A situação de John Textor, o dono do Botafogo, parece cada dia mais complicada no Superior Tribunal de Justiça Desportiva (STJD).
O Procurador-geral do STJD, Ronaldo Piacente , segundo reportagem da Band, falou sobre as denúncias de manipulação no futebol brasileiro e deixou em aberto a possibilidade de, em caso de punição e reincidência por falta de provas, solicitar à Fifa a internacionalização da pena para que o norte-americano seja proibido de atuar como dirigente de futebol em todo o planeta.
“A eliminação é em caso de reincidência, quando o infrator pratica um segundo ato após transitado em julgado no primeiro processo. Havendo a reincidência, vamos requerer a eliminação e também vamos requerer que seja estendido mundialmente através da Fifa. Estamos atentos com isso e, em caso de reincidência, vamos pedir a internacionalização da pena do John Textor e aí ele não poderia mais atuar como dirigente do futebol no mundo inteiro”, disse.

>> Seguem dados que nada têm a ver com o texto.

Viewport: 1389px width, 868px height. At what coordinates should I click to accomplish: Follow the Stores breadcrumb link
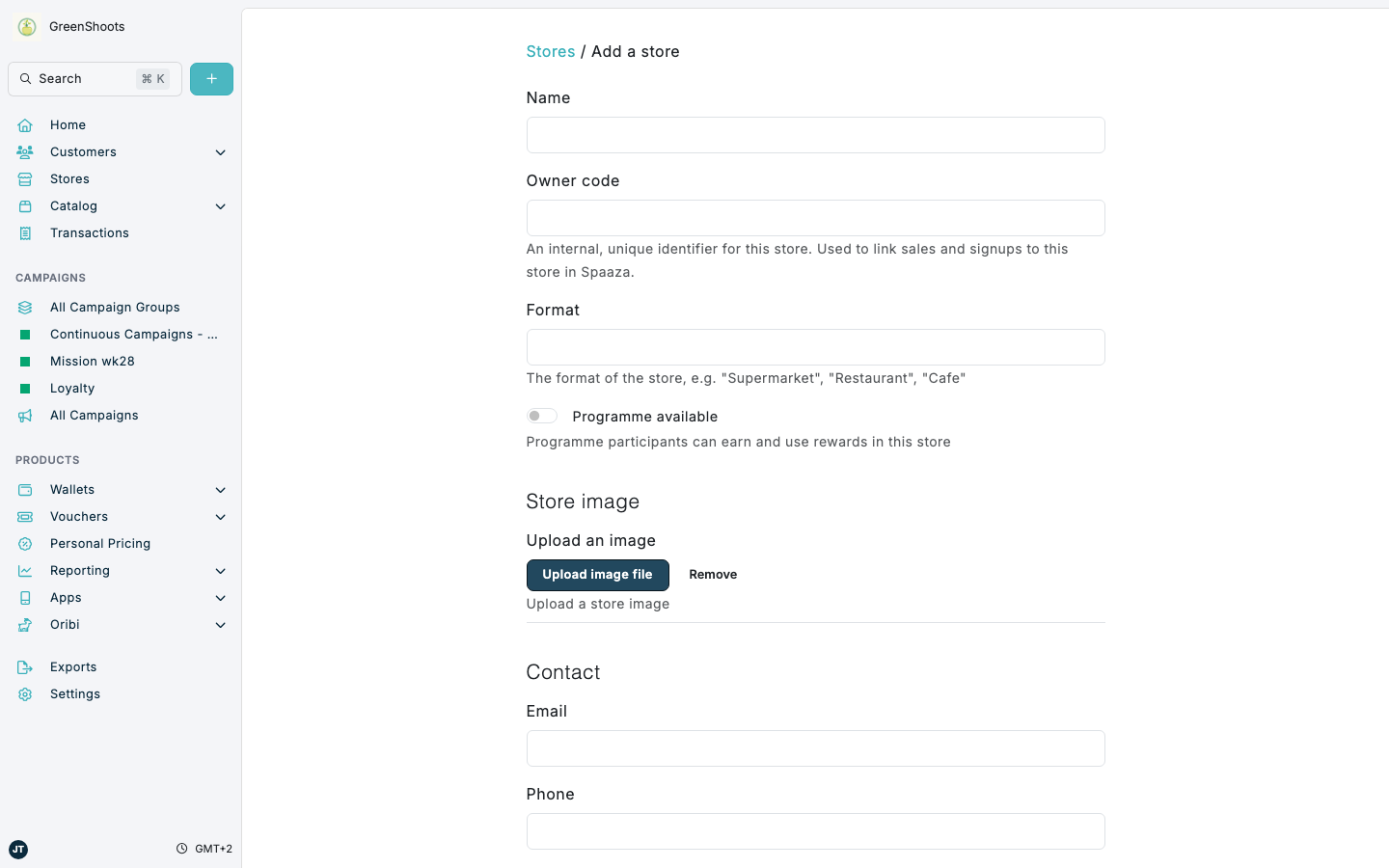[x=550, y=51]
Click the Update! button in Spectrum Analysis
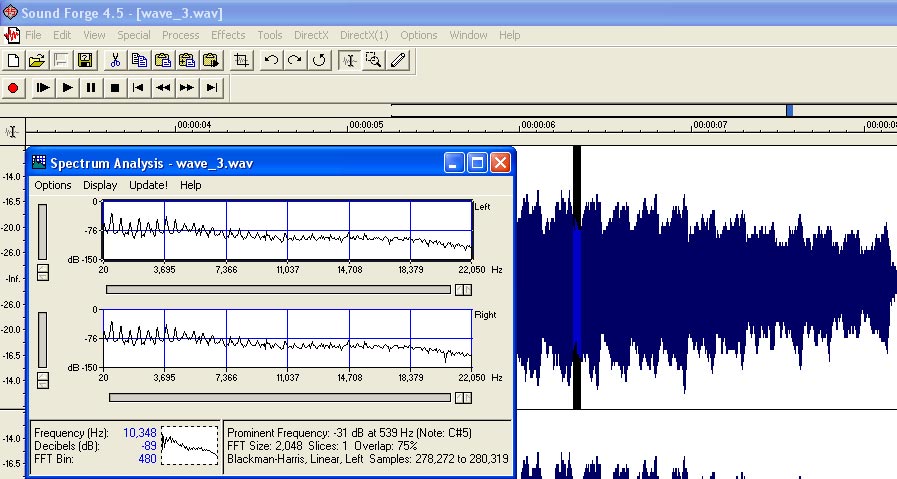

Até o momento, segundo o procurador do STJD, Textor traz somente alegações: “Ele alega, coloca o campeonato, a arbitragem e atletas em dúvida, o que é muito complicado, mas não traz prova nenhuma. Ao STJD, ele apresentou apenas um relatório de uma empresa particular que ele contratou para fazer algumas análises. Isso não é prova nenhuma. É uma empresa, de forma subjetiva, estudando alguns lances e ali faz a sua conclusão. Obviamente que a justiça desportiva e nenhuma outra justiça vai ingressar com um inquérito, ou vai processar, com base num documento unilateral que não traz prova de absolutamente nada. A justiça trabalha com elementos e provas, fatos e provas. Se não tem fatos, provas, não tem como prosseguir. Por isso, o STJD recebeu esse relatório e determinou o arquivamento, por decisão unânime do Pleno, porque não se tinha prova nenhuma.”, complementou.